What is the change in temperature of the water after 1 hr.?
--------HELP: This is a multi-step problem. Among the things you must do are: i) determine the heat given off by the decay of one thorium atom, ii) determine the number of thorium atoms that decay to get the total heat given off, iii) determine the temperature change of the water knowing how much heat is given off.
HELP: To determine the heat given off, figure out the difference in mass of the reactants and products and use E = mc2. Be careful of your units.

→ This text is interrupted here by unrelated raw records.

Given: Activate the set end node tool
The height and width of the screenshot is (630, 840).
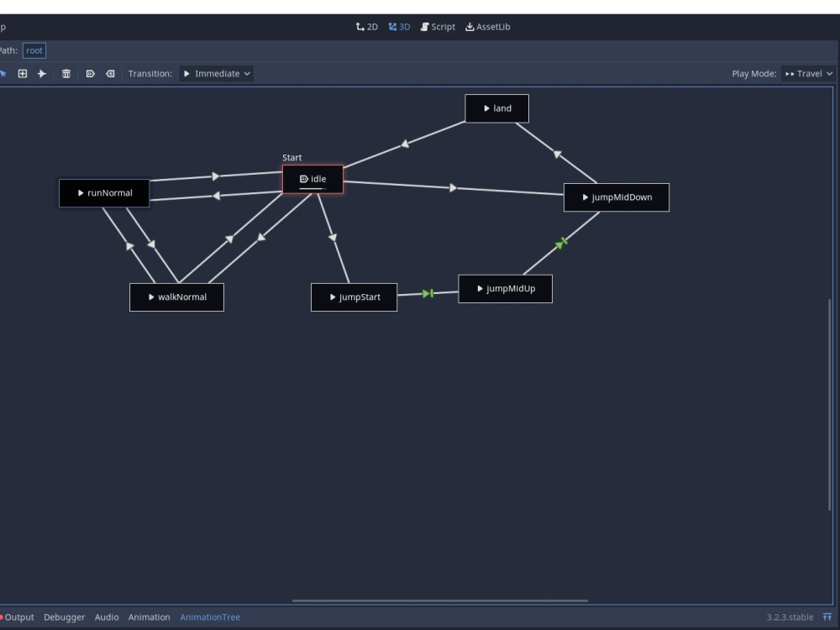Looking at the screenshot, I should pos(110,73).
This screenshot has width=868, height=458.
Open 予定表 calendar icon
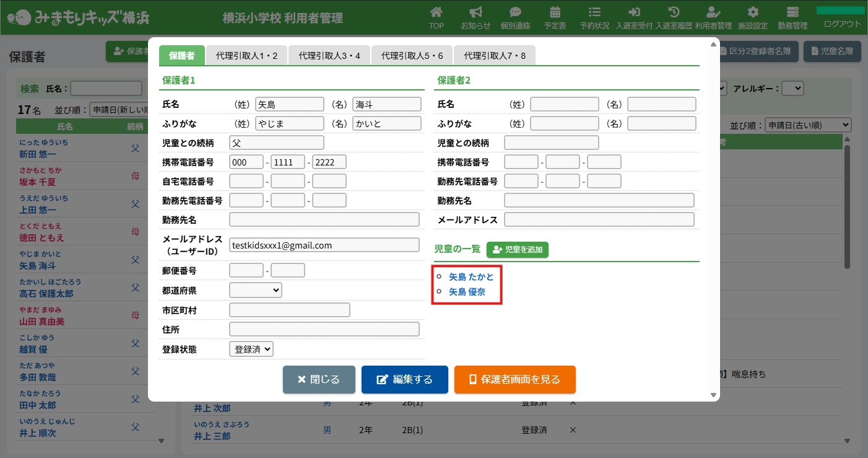click(555, 12)
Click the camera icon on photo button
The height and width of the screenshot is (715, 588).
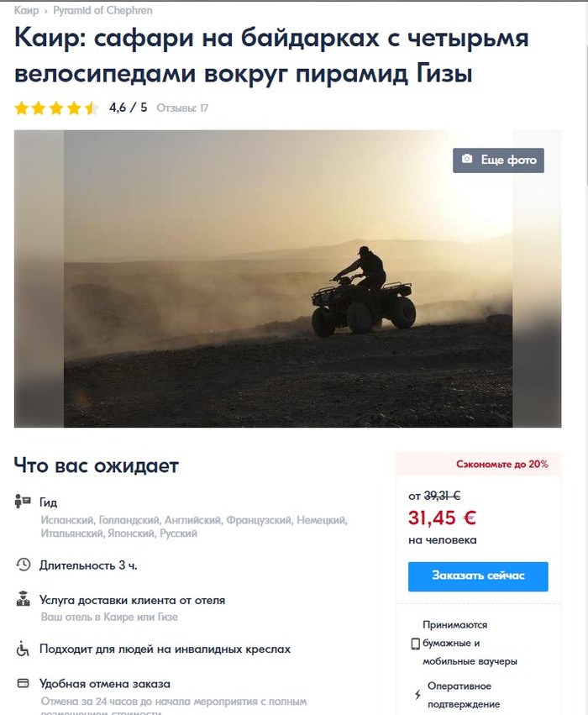(x=467, y=159)

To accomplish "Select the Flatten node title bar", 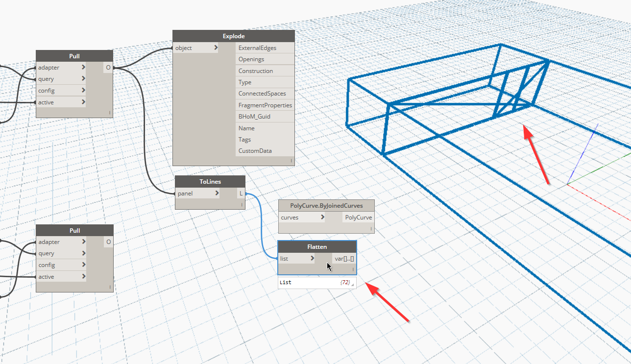I will click(317, 246).
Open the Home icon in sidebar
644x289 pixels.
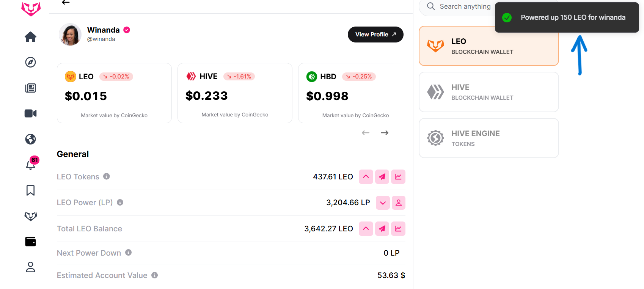point(30,37)
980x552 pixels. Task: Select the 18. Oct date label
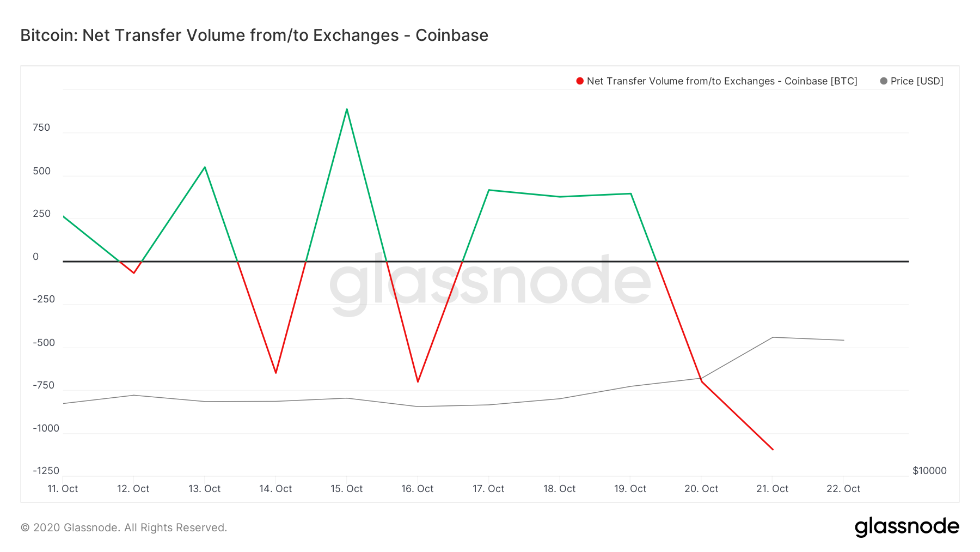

HELP: To determine the amount of thorium that decays, figure out how many thorium atoms there were initially and then determine how many there are after 1 hrs. As always, watch your units.
HELP: Once you know the heat released, use the heat capacity of water (4186 J/kg-K) and the mass of water to find the temperature change.
Homework Equations
N = NOe^-λt
C= mcT
E= mc2
The Attempt at a Solution
- 10g(1/228.028715)(6.022 * 10^23) = 2.64 * 10^22 atoms
- N = NOe^-λt = (2.64*10^22)e^-(4.14 * 10^-5)(1) = 2.63989 * 10^22 atoms
-- From this point I'm having problems figuring out the difference in mass between initial and final I think. Should the initial mass be: (2.64 * 10^22)(1 mo/ (6.022 * 10^23)(228.028715 g/ 1 mol) ...?
What should the final mass be?
I know from that point you plug in the change in mass into E = mc2, and take that energy and put it in for Q in Q=mcT (with the mass here being the mass of the water), and solve for T. The T I get here - 273 would be the degrees in celsius. Help!